TEXT BLOCK:
Thalapathi () is a 1991 Indian Tamil-language gangster drama film written and directed by Mani Ratnam, and produced by G. Venkateswaran. The film stars Rajinikanth and Mammootty with Arvind Swamy in his feature-film debut, Jaishankar, Amrish Puri, Srividya, Bhanupriya, Shobana and Geetha in supporting roles. It is about a courageous slum dweller who befriends a powerful don and the attempts of a district collector to thwart them.

The plot of Thalapathi is based on the friendship between Karna and Duryodhana, characters from the Hindu epic, Mahabharata. Ilaiyaraaja, in his last collaboration with Mani Ratnam, composed the film's score and soundtrack, and the lyrics were written by poet Vaali. The cinematography was handled by Santosh Sivan and the editor was Suresh Urs. Most of the filming took place in Karnataka state. With a budget of , at the time of its release, Thalapathi was the most expensive South Indian film.

Thalapathi was released on 5 November 1991, Diwali day; it became a critical and commercial success, and won many awards including two Filmfare Awards South: Best Director – Tamil (Ratnam) and Best Music Director – Tamil (Ilaiyaraaja), and two Cinema Express Awards: Best Actor – Tamil (Rajinikanth) and Best Character Actress (Srividya). It was remade in Kannada as Annavru (2003).

Plot 
On the day of the Bhogi festival, fourteen-year-old Kalyani gives birth to a boy alone and, fearing societal backlash and incapacity, abandons him inside a moving goods train. A slum dweller finds the baby, takes him home, names him Surya and raises him. The child  grows up to be intolerant of injustice, especially to the poor, and wonders why his biological mother abandoned him. The only item from his mother is the yellow shawl in which she had placed him. Devaraj, a powerful gangster, who is kind but feared by most, fights injustice with violence. Surya attacks and kills Ramana, an auxiliary of Devaraj. Surya is arrested for murder and faces brutal torture from police, but Devaraj bails him out after perceiving Ramana's felony and realises Surya's cause was genuine. Surya and Devaraj, who share an ideology, come to understand each other. Devaraj declares Surya as his Thalapathi (commander) and best friend.

Arjun, the city's new district collector, wants to lawfully end violence. He is the second son of Kalyani, who is now a doctor. After abandoning Surya, her firstborn, she married Krishnamoorthy. Kalyani never told Arjun of the ordeal she faced as a teenager but is constantly grieved by thoughts of her long-lost firstborn. Meanwhile, Surya is courted by a Brahmin girl Subbulaxmi, who is smitten with his transparent nature. Surya's appraisal to Devaraj leads local people in the locality to respect them both. They continue objecting to societal incongruities. While Devaraj leads Surya to help curb unlawful discrepancies, Subbulaxmi despises Surya's use of violence and tries to persuade him against it. Devaraj tries to form a relationship between Subbulaxmi and Surya but Subbulaxmi's orthodox father objects and arranges her marriage to Arjun.

EXERCISE REQUIREMENTS:
1: Name each award that the Thalapathi text says the film won, along with the person it went to.
2: Please quote the Thalapathi text between "The plot of" and "South Indian film.", inclusive.

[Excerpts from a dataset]
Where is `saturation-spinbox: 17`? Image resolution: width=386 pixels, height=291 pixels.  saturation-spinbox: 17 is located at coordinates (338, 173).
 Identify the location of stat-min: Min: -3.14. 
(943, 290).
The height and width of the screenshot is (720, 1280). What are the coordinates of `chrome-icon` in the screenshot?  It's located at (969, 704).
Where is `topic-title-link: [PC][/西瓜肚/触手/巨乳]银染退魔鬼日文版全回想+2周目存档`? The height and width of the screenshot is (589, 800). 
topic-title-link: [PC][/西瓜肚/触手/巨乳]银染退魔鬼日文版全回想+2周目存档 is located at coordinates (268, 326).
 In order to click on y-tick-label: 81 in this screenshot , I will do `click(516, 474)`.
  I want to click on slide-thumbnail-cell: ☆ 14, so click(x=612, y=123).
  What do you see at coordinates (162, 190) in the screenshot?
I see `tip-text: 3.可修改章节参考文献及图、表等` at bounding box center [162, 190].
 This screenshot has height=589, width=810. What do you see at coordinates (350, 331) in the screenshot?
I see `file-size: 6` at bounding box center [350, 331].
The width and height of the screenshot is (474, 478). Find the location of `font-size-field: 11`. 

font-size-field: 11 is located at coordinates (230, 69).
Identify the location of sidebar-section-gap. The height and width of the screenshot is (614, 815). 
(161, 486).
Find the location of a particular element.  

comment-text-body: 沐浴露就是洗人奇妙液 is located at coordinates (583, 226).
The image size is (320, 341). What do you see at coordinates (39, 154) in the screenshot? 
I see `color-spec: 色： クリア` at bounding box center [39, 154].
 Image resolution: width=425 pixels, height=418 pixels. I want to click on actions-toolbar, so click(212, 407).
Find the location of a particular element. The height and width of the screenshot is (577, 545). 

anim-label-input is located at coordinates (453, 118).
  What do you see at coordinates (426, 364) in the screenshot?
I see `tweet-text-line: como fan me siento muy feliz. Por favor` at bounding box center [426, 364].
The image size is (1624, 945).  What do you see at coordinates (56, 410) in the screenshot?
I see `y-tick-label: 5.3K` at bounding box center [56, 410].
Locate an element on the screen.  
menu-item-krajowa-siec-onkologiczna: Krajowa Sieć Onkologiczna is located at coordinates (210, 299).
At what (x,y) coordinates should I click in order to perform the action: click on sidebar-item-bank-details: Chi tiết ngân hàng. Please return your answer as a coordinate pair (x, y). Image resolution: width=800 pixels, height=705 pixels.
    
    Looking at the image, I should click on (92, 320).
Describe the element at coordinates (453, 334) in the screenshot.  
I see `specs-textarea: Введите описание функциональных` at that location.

SET OF ANSWERS:
1:
- Filmfare Award South for Best Director – Tamil: Ratnam
- Filmfare Award South for Best Music Director – Tamil: Ilaiyaraaja
- Cinema Express Award for Best Actor – Tamil: Rajinikanth
- Cinema Express Award for Best Character Actress: Srividya

2:
The plot of Thalapathi is based on the friendship between Karna and Duryodhana, characters from the Hindu epic, Mahabharata. Ilaiyaraaja, in his last collaboration with Mani Ratnam, composed the film's score and soundtrack, and the lyrics were written by poet Vaali. The cinematography was handled by Santosh Sivan and the editor was Suresh Urs. Most of the filming took place in Karnataka state. With a budget of , at the time of its release, Thalapathi was the most expensive South Indian film.